计算机工程与应用 ›› 2025, Vol. 61 ›› Issue (13): 185-199.DOI: 10.3778/j.issn.1002-8331.2408-0377

• 理论与研发 • 上一篇    下一篇

融合多粒度代码特征和孤立森林算法的配置类型识别

刘源,刘大伟,张玉秀,吴明磊   

  1. 山东工商学院 计算机科学与技术学院,山东 烟台 264005
  • 出版日期:2025-07-01 发布日期:2025-06-30

Configuration Type Identification Integrating Multi-Granularity Code Features and Isolation Forest Algorithm

LIU Yuan, LIU Dawei, ZHANG Yuxiu, WU Minglei   

  1. School of Computer Science and Technology, Shandong Technology and Business University, Yantai, Shandong 264005, China
  • Online:2025-07-01 Published:2025-06-30

摘要: “高内聚、低耦合”设计原则的普及应用,使得代码中通常存在着专门管理配置选项或配置方法的特殊类型,称为配置类型。配置类型有助于研究人员从属性角度和行为角度增进对配置机制的理解,并为配置错误处理技术提供必要的选项集合以及选项数据流信息。然而,配置类型研究尚不充分,其识别仍依赖于人工检索。提出一种融合多粒度代码特征和孤立森林算法的配置类型识别方法。基于10个具有代表性的开源软件,手动构建配置类型数据集,通过实证调研配置类型的分布、分类和识别影响因素,总结得到9个调研结果,用于指导配置类型识别。基于调研结果,选取覆盖代码词汇、结构、语义和语法信息的4个类型级粗粒度特征和3个方法级细粒度特征,并为每个特征设计量化算法。考虑到配置类型存在样本类别分布不平衡问题,将识别问题转化为异常检测问题,利用孤立森林算法推荐配置类型,同时设计启发规则减少误报数量。在5个评估软件上的实验结果表明,该方法能识别出每个软件的配置类型,平均精度均值为0.86,平均时间开销为21 min,已初步具备代替人工识别的能力。

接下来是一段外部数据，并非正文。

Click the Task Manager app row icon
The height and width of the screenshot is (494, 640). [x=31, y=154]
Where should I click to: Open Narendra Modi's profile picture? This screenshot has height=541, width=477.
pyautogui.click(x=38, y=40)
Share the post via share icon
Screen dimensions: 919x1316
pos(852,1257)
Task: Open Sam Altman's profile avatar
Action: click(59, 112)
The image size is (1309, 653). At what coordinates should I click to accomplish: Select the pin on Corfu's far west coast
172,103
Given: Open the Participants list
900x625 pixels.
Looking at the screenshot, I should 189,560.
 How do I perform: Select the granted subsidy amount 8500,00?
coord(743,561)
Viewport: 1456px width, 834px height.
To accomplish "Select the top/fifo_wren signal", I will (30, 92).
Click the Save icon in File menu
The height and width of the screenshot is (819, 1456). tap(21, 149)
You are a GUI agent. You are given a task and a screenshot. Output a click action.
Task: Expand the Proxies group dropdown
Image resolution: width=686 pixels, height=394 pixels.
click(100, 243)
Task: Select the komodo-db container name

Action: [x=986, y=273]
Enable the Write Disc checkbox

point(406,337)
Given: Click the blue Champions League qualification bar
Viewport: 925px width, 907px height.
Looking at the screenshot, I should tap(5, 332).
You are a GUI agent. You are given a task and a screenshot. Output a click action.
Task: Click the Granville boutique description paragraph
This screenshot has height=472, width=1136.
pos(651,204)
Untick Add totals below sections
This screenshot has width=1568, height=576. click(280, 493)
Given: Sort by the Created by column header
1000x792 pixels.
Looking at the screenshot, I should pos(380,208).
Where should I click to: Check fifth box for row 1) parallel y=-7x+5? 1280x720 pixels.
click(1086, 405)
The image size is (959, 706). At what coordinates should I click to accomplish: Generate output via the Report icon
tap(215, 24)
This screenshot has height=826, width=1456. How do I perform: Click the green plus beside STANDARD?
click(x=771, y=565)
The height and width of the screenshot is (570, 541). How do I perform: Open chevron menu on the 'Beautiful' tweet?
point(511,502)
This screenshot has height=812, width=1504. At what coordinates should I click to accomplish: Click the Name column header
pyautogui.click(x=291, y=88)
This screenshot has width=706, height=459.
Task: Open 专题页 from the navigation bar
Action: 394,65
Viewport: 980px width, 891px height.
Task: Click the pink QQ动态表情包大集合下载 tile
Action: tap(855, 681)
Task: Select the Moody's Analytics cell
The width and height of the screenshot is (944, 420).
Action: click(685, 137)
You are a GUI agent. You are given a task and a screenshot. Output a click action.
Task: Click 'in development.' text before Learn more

关键词: 软件配置, 配置类型识别, 实证调研, 多粒度代码特征, 孤立森林, 配置方法

Abstract: The widespread application of the design principle of “high cohesion and low coupling” has led to types in source code, which are dedicated to managing configuration options or methods, called configuration types. Configuration types help researchers to understand configuration mechanisms from both attribute and behavioral perspectives, and provide the necessary option set and option data flow information for configuration error-handling techniques. However, the research on configuration types is not enough, and their identification still relies on manual retrieval. A configuration type identification method that integrates multi-granularity code features and the isolation forest algorithm is proposed to address the above issue. First, a configuration type dataset is manually constructed for ten representative open-source software pro-jects. Through empirical research on the distribution, classification, and factors influencing the identification of configuration types, nine results are summarized to guide the identification of configuration types. Then, based on the research results, four type-level coarse-grained features and three method-level fine-grained features covering code vocabulary, structure, semantics and syntax information are selected, and a quantization algorithm is designed for each feature. Finally, considering the imbalanced sample category distribution of configuration types, the identification is transformed into an anomaly detection. The isolation forest algorithm is utilized to recommend configuration types, while heuristic rules are designed to reduce the number of false positives. Experimental results on five evaluation software projects demonstrate that the proposed method can identify configuration types for each software, with a mean average precision of 0.86 and an average time overhead of 21 minutes, thus preliminarily possessing the ability to replace manual identification.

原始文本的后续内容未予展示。